This lemon-yellow saree with woven pallu will remind you of the joy which is hidden in life’s simplest pleasures. Wear it and feel the happiness permeating every part of your body.
Fabric: Handwoven pure cotton silk comprising 100% pure handcut cotton warp and pure resham weft. The handloom weave is called Tangail. The saree features a 15-inch pallu handwoven in 3 layers.
Colour and Design: Lemon yellow with white flowers all-over with meenakari weave on the flower.
Blouse Piece: Not included (The blouse in the image is not a part of saree)
While every effort is made to present the sarees in their natural colours, subtle variations between images and actual colours may be the result of lighting conditions and digital photography, and the colour/screen settings of your digital devices.

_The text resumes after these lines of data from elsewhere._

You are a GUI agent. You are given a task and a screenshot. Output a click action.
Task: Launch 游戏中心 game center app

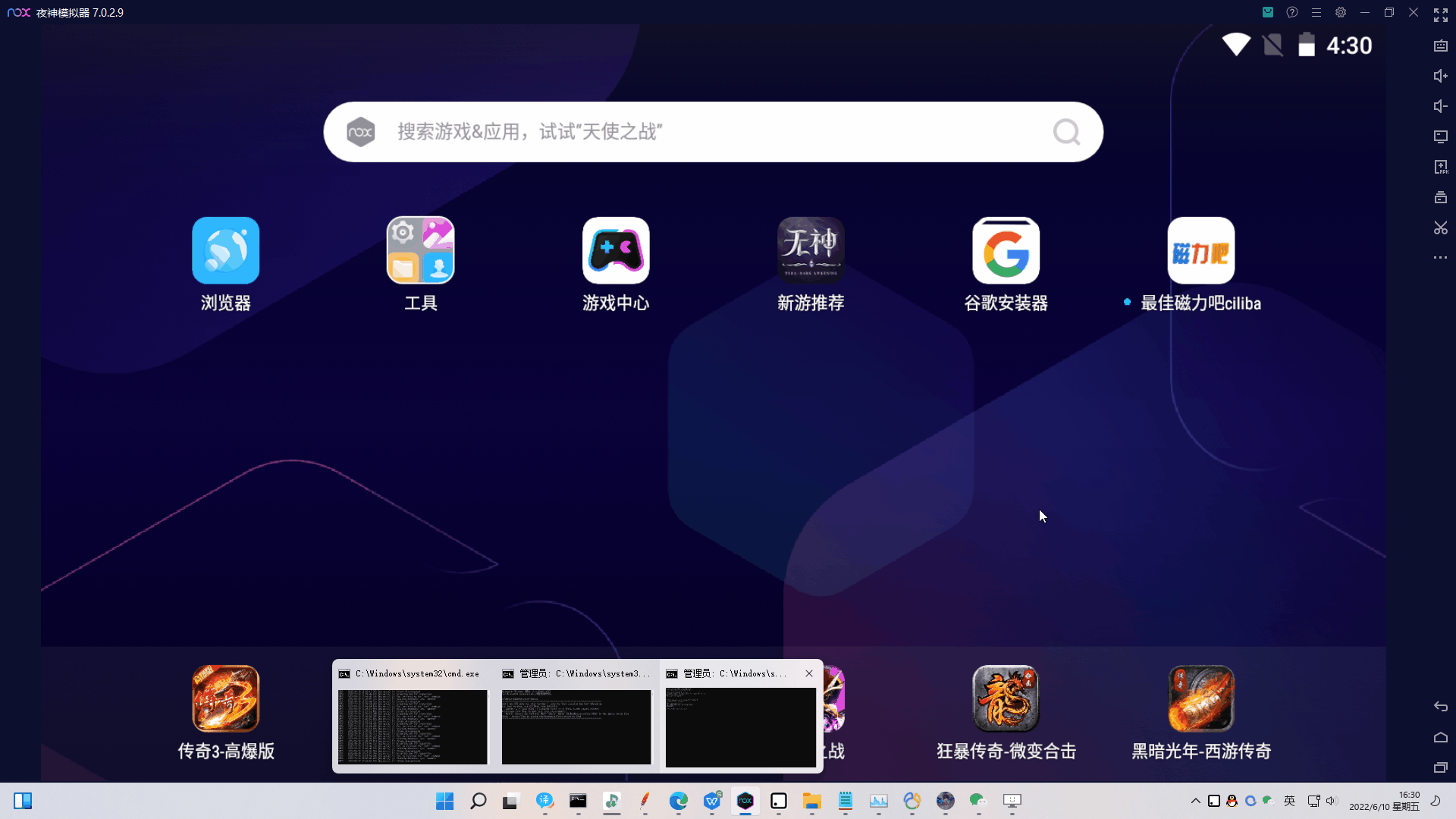pos(615,251)
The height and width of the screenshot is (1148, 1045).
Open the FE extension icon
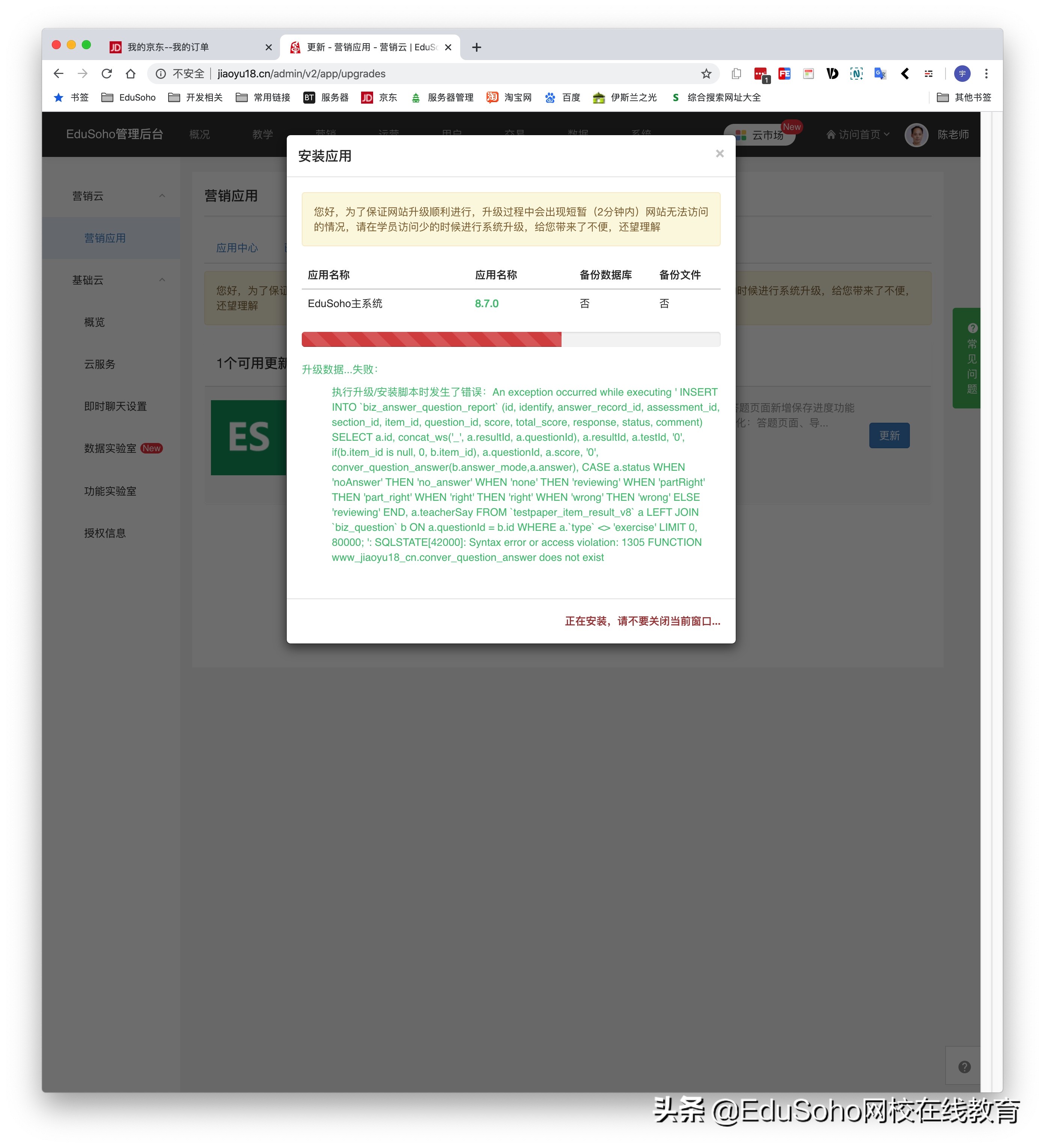784,74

Slight irregularities are inherent to the process of creating traditional handwoven fabric. Instead of taking away from the beauty of the saree, they enhance its uniqueness and charm. The irregularities attest to the fact that the saree is a genuine, handcrafted product.
Jamdani combines the words jam (flower) and dani (vase or container). It is acknowledged as one of the world’s most advanced hand-weaving techniques characterized by rich, intricate motifs. The process is extremely time-consuming and laborious: some sarees may take nearly a year to weave. In 2013, UNESCO declared Jamdani weaving an Intangible Cultural Heritage of Humanity. Select expert weavers are recognized as bearers of the traditional Jamdani motifs and weaving techniques who pass down their skills to the next generation.
The base of Jamdani sarees originally comprised sheer, light muslin considered so fine that six yards of fabric could pass through a ring. A superior variety of cotton, native to a certain stretch of the Brahmaputra river, was used to create the muslin. While traditional Jamdani originated in Dhaka, the capital of present-day Bangladesh, the tradition is now carried forward in West Bengal. The fabric gained prominence during the Mughal rule in India. Although Jamdani weaving incorporates mostly geometrically-shaped floral motifs, other elements of nature also find representation.